Ne güzeldir. 'Alan' Bismillah dediğinde 'veren' içine söylediğini dışından tekrar işitir. Zikr-i hafîsi zikr-i cehrîyle destek bulur. Enfüsüne nasihati âfâkta şahitlenir. Kuvvetlenir. Delillenir. Veren 'Bismillah' dediğinde de alanın gönlüne aynı tebliğ dokunur. Hayy'dan gelen Hû'ya gitmiştir. Nedenlerin-sonuçların yaratışta tesiri yoktur. Böylece vesileler vesileliklerini ilan ederler. Demek 'Bismillah' müslümanca varlık algımızın bir tür alemidir. Sembolüdür. İşaretidir. Onu her deyişinde çarkların üstünde bir okumayı, şuursuzca da olsa, kasteder.
Mürşidim bir yerde bu sadedde diyor ki:
"Hem veren 'Bismillah' demeli, hem alan 'Bismillah' demeli. Eğer o 'Bismillah' demiyor, fakat sen de almaya muhtaçsan, sen 'Bismillah' de, onun başı üstünde rahmet-i İlâhiyenin elini gör, şükürle öp, ondan al. Yani, nimetten in'âma bak, in'amdan Mün'im-i Hakikîyi düşün. Bu düşünmek bir şükürdür. Sonra o zâhirî vasıtaya istersen dua et. Çünkü o nimet onun eliyle size gönderildi."
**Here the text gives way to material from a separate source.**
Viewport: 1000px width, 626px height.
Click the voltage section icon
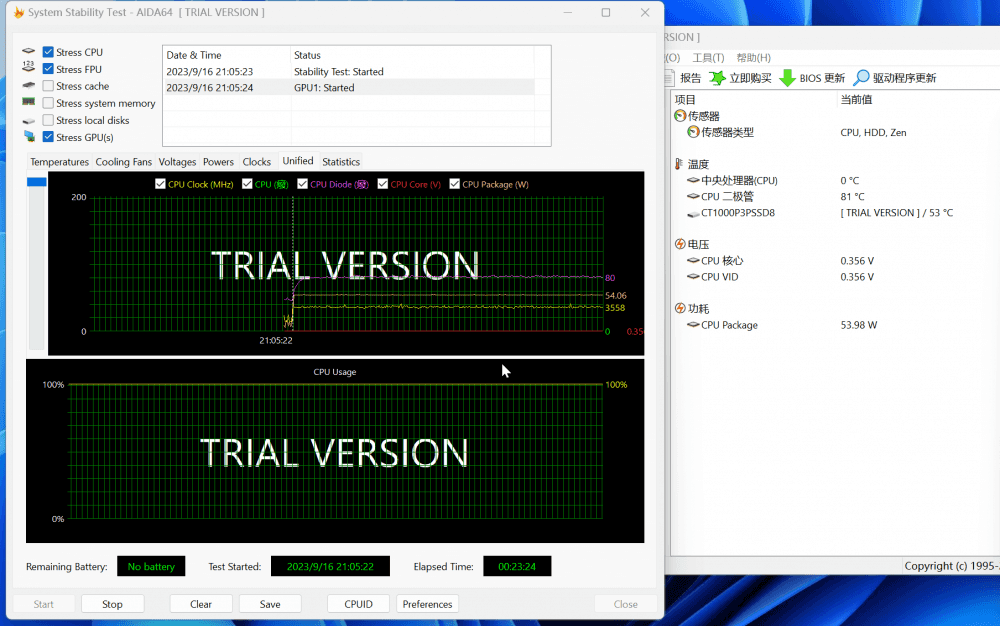(680, 244)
İşte, arkadaşım, alanın 'Bismillah' deyişindeki yeterlilik, sanki biraz da 'tebliğ' makamına bakar. Allahu'l-a'lem. Veren 'Bismillah' şuurunu taşımıyor olsa da, alanın 'Bismillah' deyişi, vesilenin aşkınlık sanrısını berhava eder. Şahit arayışını boşa düşürür. İçindeki dalaleti köreltir. Tevehhümünü dağıtır. Firavun'un, "Rabbiniz değil miyim?" diye sormakla kavminden aldığı tasdik, sihirbazlarının imanına karşı sergilediği kızgınlık, bu meyanda söylenenleri haklı çıkarır. Kur'an yaşanan diyaloğu elbette pekçok hikmetle nakletmiştir. Onlardan belki birisi: Her sahtekâr kandırmacasına şahit ister. Kandırmayanı olmayan yeterince kanamaz. Öyledir. Perestlerin putlarına tutunduklarından fazla putlar perestlerine tutunur.
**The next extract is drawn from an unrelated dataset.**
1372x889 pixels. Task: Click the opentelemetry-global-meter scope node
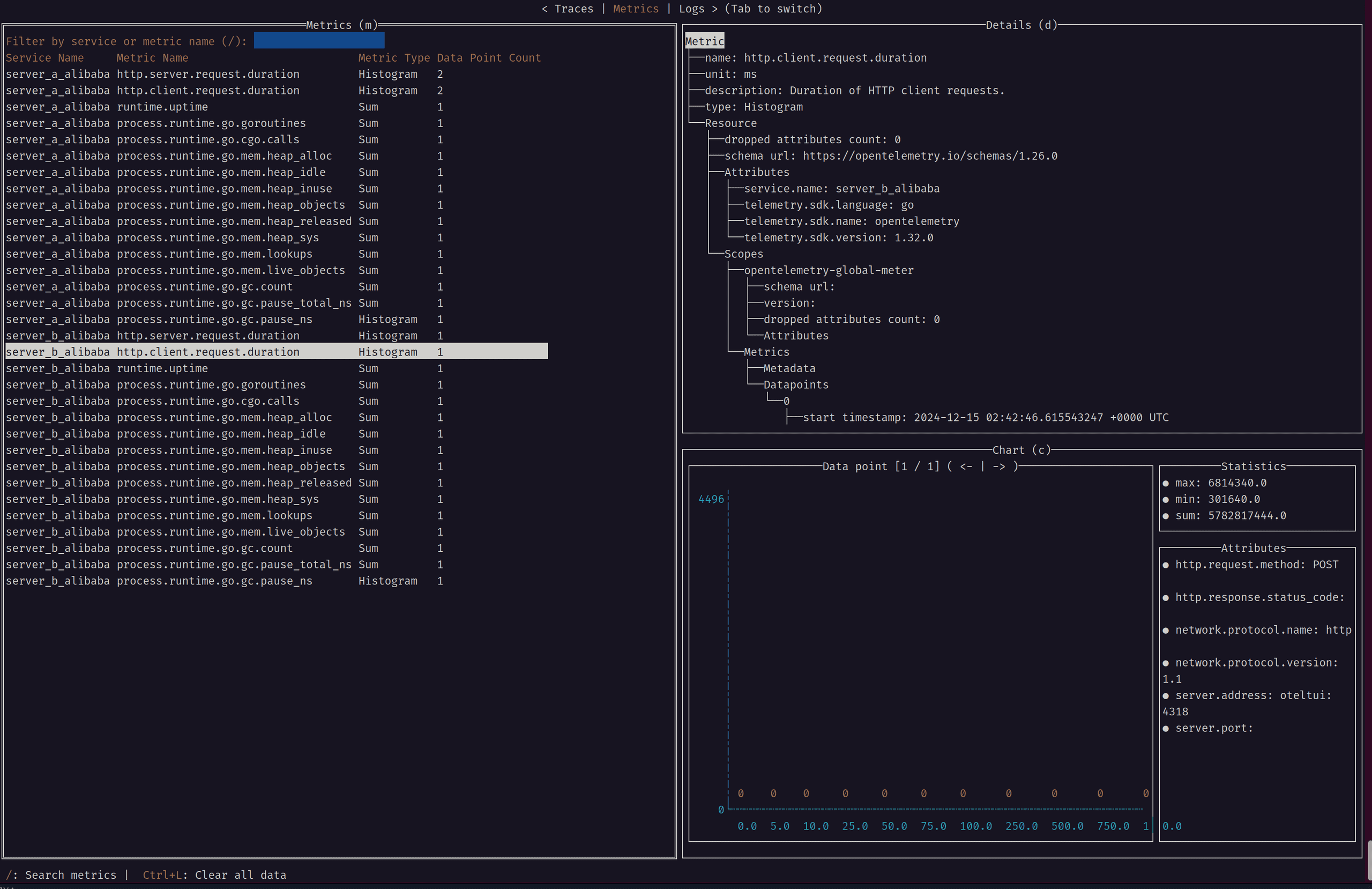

Kandırmadığımızda kanabilecekleri de kurtarıyoruz demek ki arkadaşım. Ne mutlu. Hatta derim ki: Mü'minin mü'mine aynalığı buradan da tefekkür edilebilir. Aleyhissalatuvesselam Efendimiz, onu 'dilinden-elinden emin olunan' diye tarif ederken, aynalığının mahiyetini de nazara veriyor sayılamaz mı? Şunu yalnız 'zararsızlık' olarak da düşünmemek lazım. Eksik kalıyor çünkü. Yeri geldiğinde 'faydasızlığımız' da faydadır. Şeytana yardım etmeyen meleğin yanındadır.
Yine zulmünden alıkoymamızın zalime yardım olduğunu Ondan öğreniyoruz. (Öğrendiklerimiz sayısınca salat u selam olsun.) Dikkat ettin mi? Hepsinin özünde dürüstlüğümüze yapılmış bir gönderme var sanki. Evet. Eğer kavmi Firavun'u iddiasında tasdik etmeseydi bu derece şaşırır mıydı? Herkes alırken 'Bismillah' deseydi verenler mağrur olabilirler miydi? Dürüstlüğümüze de bir başlangıç arıyorsan itikadımızı düşün isterim. Allah'ın yarattığı herşeyi yine Allah'a vermek doğruluğun bidayetidir bence. Burayı şaşırdıktan sonra aşağıda o ahlak kolay kolay toparlanmaz. İlk düğmesi yanlış iliklenmişi yukarıda toparlayamazsın çünkü.